The key study is considered to be a cytogenetic study in the rat (API, 1978). This is a recognised core assay type for investigating mutation in vivo.

Toluene was administrated intraperitoneally to rats at 22, 71, and 215 mg/kg and the bone marrow examined for chromosomal aberrations. Toluene gave a negative response. A number of additional cytogenetic studies have been carried out in the rat and mouse, and their findings support the conclusion that toluene is non-genotoxic in somatic cells in vivo (EU RAR, 2003).

In addition to somatic cells, toluene has been examined for genotoxicity in germ cells. API (1981) evaluated toluene in the dominant lethal assay in male CD-1 mice. Toluene was administered at 100 and 400 ppm by inhalation, for 6 hours per day, 5 days per week for 8 weeks. Following treatment, the animals were mated sequentially to two females per week for each of 2 weeks. Toluene was considered not to be mutagenic as it did not increase pre- or post implantation embryo loss.

Human information

A number of studies have examined occupational settings where toluene has been in use, and reported changes in certain genotoxicity parameters. However, equivocal results have been obtained and the inability to control confounding factors such as possible co-exposure to other agents does not allow meaningful conclusions for toluene (EU RAR, 2003). Prolonged exposure to 50 ppm toluene did not induce increased frequencies of sister chromatid exchange in peripheral blood lymphocytes of human volunteers (EU RAR, 2003).

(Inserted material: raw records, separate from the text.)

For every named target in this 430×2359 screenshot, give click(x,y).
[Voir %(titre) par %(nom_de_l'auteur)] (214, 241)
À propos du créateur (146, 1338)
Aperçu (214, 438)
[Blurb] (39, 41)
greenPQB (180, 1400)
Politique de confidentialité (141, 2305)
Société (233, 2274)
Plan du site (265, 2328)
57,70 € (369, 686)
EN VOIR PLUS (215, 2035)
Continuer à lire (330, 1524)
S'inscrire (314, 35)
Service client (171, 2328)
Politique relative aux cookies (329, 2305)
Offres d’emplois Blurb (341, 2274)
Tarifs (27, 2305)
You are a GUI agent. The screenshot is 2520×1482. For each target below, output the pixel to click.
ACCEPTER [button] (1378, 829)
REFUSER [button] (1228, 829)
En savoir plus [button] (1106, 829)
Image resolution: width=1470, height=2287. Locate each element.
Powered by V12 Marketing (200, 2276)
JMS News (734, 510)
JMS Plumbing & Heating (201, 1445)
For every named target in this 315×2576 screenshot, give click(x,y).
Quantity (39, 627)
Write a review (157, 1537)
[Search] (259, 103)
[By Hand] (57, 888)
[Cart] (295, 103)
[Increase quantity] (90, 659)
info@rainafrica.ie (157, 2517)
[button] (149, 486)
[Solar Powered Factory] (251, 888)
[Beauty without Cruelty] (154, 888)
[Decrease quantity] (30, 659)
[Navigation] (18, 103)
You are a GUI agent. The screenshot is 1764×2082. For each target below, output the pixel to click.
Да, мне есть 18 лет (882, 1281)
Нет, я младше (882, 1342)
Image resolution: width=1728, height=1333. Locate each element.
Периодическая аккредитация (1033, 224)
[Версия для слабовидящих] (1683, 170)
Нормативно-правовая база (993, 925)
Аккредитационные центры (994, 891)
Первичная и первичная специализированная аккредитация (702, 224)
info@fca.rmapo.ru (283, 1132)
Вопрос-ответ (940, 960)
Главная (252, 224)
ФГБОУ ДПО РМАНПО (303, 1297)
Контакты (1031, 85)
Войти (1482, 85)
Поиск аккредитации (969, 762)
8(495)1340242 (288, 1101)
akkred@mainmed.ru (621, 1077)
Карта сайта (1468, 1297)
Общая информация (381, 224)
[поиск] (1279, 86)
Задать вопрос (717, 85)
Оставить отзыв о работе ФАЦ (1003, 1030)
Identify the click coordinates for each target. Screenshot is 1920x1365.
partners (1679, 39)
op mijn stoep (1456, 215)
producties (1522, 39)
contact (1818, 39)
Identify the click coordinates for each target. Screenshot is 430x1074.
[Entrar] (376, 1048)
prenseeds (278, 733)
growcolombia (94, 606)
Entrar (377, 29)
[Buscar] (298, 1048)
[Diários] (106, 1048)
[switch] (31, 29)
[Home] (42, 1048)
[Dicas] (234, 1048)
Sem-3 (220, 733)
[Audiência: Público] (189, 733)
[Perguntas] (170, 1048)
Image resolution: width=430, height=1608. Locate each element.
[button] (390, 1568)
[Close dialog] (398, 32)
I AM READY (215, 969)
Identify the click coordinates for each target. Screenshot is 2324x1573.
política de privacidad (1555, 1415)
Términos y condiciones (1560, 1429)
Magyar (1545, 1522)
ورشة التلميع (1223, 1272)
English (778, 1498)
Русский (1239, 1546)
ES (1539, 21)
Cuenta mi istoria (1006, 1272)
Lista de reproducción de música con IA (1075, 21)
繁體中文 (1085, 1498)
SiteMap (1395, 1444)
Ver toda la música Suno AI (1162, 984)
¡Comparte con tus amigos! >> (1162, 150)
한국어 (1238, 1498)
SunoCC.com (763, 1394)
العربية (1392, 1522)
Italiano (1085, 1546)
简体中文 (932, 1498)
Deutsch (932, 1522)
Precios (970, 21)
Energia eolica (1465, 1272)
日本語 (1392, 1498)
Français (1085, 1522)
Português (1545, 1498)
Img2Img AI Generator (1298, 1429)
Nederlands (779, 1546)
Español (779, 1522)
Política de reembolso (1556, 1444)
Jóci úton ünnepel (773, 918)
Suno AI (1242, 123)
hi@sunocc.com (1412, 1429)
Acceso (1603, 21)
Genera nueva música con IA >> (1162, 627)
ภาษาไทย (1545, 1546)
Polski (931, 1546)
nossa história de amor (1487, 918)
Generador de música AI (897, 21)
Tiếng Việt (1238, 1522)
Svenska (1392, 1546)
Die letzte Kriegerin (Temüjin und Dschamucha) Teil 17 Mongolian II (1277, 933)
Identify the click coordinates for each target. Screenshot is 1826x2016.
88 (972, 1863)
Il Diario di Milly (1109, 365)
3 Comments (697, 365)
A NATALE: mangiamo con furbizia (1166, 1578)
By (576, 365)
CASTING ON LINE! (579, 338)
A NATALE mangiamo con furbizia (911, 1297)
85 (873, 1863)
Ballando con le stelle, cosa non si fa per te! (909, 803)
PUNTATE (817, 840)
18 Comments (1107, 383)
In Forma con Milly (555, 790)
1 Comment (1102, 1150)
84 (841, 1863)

Justification for selection of genetic toxicity endpoint
Available data indicate that the toluene has no significant genotoxicity in bacterial and mammalian systems in vitro and/or in vivo

Justification for classification or non-classification

Toluene has shown negative results for mutagenicity both in vitro and in vivo in a range of recognised core assay types. It is concluded that the available data are sufficient and that no classification under GHS / CLP is warranted.